DIRECTIONS FOR THIS TASK
The answer must consist of the listing, reproduced exactly.

DATA FOR THE TASK
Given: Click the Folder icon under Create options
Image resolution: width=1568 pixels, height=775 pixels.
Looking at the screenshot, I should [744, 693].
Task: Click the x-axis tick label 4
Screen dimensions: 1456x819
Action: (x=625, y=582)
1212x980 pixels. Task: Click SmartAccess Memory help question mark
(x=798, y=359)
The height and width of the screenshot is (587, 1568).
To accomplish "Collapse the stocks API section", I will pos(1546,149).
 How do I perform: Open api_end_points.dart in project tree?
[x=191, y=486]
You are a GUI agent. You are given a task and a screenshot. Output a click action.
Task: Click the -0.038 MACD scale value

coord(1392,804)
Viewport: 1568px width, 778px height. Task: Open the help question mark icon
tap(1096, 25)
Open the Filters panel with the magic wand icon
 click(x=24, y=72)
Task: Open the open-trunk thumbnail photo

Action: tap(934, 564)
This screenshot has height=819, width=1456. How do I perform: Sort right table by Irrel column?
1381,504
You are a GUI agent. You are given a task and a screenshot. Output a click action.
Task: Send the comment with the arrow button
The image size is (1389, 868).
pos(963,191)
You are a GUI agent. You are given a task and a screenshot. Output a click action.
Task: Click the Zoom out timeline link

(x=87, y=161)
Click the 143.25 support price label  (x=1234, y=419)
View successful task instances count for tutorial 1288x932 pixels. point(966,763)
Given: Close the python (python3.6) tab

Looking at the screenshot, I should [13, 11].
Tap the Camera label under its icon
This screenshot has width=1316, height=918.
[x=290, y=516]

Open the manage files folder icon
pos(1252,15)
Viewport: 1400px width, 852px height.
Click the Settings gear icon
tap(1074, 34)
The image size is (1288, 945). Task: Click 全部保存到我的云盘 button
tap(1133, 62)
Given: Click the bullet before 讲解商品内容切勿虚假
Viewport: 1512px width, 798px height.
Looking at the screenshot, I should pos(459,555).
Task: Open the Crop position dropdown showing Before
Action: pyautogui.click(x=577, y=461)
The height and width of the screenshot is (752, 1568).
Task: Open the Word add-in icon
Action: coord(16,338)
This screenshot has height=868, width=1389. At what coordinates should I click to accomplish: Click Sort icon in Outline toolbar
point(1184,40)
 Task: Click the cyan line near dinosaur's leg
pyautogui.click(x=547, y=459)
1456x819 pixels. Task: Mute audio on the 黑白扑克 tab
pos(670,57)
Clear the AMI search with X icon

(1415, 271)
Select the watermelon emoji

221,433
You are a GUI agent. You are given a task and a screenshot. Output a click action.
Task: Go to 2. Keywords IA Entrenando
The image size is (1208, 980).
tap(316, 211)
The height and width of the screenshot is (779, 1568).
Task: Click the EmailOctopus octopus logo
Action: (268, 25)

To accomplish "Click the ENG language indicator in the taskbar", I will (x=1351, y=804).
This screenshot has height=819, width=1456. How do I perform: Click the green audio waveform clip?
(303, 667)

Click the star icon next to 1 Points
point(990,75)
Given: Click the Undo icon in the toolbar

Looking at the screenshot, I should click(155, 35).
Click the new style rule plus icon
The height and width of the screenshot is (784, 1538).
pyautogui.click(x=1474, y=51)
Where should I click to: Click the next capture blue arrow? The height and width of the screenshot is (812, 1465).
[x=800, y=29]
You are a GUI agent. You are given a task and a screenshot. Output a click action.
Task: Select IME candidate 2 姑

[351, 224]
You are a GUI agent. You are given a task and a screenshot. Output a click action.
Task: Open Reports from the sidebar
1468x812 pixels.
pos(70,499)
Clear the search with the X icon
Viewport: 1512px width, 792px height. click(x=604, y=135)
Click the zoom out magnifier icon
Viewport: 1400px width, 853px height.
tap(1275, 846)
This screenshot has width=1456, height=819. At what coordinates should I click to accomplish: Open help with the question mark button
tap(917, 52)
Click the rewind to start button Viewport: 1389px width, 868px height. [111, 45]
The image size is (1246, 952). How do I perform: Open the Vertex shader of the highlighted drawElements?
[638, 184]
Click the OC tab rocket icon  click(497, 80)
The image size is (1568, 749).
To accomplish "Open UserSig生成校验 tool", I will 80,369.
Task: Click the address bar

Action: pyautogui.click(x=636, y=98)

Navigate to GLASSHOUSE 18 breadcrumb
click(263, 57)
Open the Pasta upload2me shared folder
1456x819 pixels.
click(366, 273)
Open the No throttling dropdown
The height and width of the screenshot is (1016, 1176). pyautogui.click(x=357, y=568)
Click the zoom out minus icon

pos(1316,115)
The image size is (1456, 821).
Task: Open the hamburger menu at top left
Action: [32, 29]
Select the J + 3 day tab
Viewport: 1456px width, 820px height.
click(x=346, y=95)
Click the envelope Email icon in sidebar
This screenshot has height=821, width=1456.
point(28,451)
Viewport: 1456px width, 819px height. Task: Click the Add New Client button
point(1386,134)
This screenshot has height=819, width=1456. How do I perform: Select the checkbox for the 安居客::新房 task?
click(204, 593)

SOLUTION FOR THIS EXERCISE
Given: Click the Folder icon under Create options
Image resolution: width=1568 pixels, height=775 pixels.
Looking at the screenshot, I should [744, 693].
Task: Click the x-axis tick label 4
Screen dimensions: 1456x819
Action: (x=625, y=582)
1212x980 pixels. Task: Click SmartAccess Memory help question mark
(x=798, y=359)
The height and width of the screenshot is (587, 1568).
To accomplish "Collapse the stocks API section", I will pos(1546,149).
 How do I perform: Open api_end_points.dart in project tree?
[x=191, y=486]
You are a GUI agent. You are given a task and a screenshot. Output a click action.
Task: Click the -0.038 MACD scale value

coord(1392,804)
Viewport: 1568px width, 778px height. Task: Open the help question mark icon
tap(1096, 25)
Open the Filters panel with the magic wand icon
 click(x=24, y=72)
Task: Open the open-trunk thumbnail photo

Action: tap(934, 564)
This screenshot has height=819, width=1456. How do I perform: Sort right table by Irrel column?
1381,504
You are a GUI agent. You are given a task and a screenshot. Output a click action.
Task: Send the comment with the arrow button
The image size is (1389, 868).
pos(963,191)
You are a GUI agent. You are given a task and a screenshot. Output a click action.
Task: Click the Zoom out timeline link

(x=87, y=161)
Click the 143.25 support price label  (x=1234, y=419)
View successful task instances count for tutorial 1288x932 pixels. point(966,763)
Given: Close the python (python3.6) tab

Looking at the screenshot, I should [13, 11].
Tap the Camera label under its icon
This screenshot has width=1316, height=918.
[x=290, y=516]

Open the manage files folder icon
pos(1252,15)
Viewport: 1400px width, 852px height.
Click the Settings gear icon
tap(1074, 34)
The image size is (1288, 945). Task: Click 全部保存到我的云盘 button
tap(1133, 62)
Given: Click the bullet before 讲解商品内容切勿虚假
Viewport: 1512px width, 798px height.
Looking at the screenshot, I should pos(459,555).
Task: Open the Crop position dropdown showing Before
Action: pyautogui.click(x=577, y=461)
The height and width of the screenshot is (752, 1568).
Task: Open the Word add-in icon
Action: coord(16,338)
This screenshot has height=868, width=1389. At what coordinates should I click to accomplish: Click Sort icon in Outline toolbar
point(1184,40)
 Task: Click the cyan line near dinosaur's leg
pyautogui.click(x=547, y=459)
1456x819 pixels. Task: Mute audio on the 黑白扑克 tab
pos(670,57)
Clear the AMI search with X icon

(1415, 271)
Select the watermelon emoji

221,433
You are a GUI agent. You are given a task and a screenshot. Output a click action.
Task: Go to 2. Keywords IA Entrenando
The image size is (1208, 980).
tap(316, 211)
The height and width of the screenshot is (779, 1568).
Task: Click the EmailOctopus octopus logo
Action: (268, 25)

To accomplish "Click the ENG language indicator in the taskbar", I will (x=1351, y=804).
This screenshot has height=819, width=1456. How do I perform: Click the green audio waveform clip?
(303, 667)

Click the star icon next to 1 Points
point(990,75)
Given: Click the Undo icon in the toolbar

Looking at the screenshot, I should click(155, 35).
Click the new style rule plus icon
The height and width of the screenshot is (784, 1538).
pyautogui.click(x=1474, y=51)
Where should I click to: Click the next capture blue arrow? The height and width of the screenshot is (812, 1465).
[x=800, y=29]
You are a GUI agent. You are given a task and a screenshot. Output a click action.
Task: Select IME candidate 2 姑

[351, 224]
You are a GUI agent. You are given a task and a screenshot. Output a click action.
Task: Open Reports from the sidebar
1468x812 pixels.
pos(70,499)
Clear the search with the X icon
Viewport: 1512px width, 792px height. click(x=604, y=135)
Click the zoom out magnifier icon
Viewport: 1400px width, 853px height.
tap(1275, 846)
This screenshot has width=1456, height=819. At what coordinates should I click to accomplish: Open help with the question mark button
tap(917, 52)
Click the rewind to start button Viewport: 1389px width, 868px height. [111, 45]
The image size is (1246, 952). How do I perform: Open the Vertex shader of the highlighted drawElements?
[638, 184]
Click the OC tab rocket icon  click(497, 80)
The image size is (1568, 749).
To accomplish "Open UserSig生成校验 tool", I will 80,369.
Task: Click the address bar

Action: pyautogui.click(x=636, y=98)

Navigate to GLASSHOUSE 18 breadcrumb
click(263, 57)
Open the Pasta upload2me shared folder
1456x819 pixels.
click(366, 273)
Open the No throttling dropdown
The height and width of the screenshot is (1016, 1176). pyautogui.click(x=357, y=568)
Click the zoom out minus icon

pos(1316,115)
The image size is (1456, 821).
Task: Open the hamburger menu at top left
Action: [32, 29]
Select the J + 3 day tab
Viewport: 1456px width, 820px height.
click(x=346, y=95)
Click the envelope Email icon in sidebar
This screenshot has height=821, width=1456.
point(28,451)
Viewport: 1456px width, 819px height. Task: Click the Add New Client button
point(1386,134)
This screenshot has height=819, width=1456. How do I perform: Select the checkbox for the 安居客::新房 task?
click(204, 593)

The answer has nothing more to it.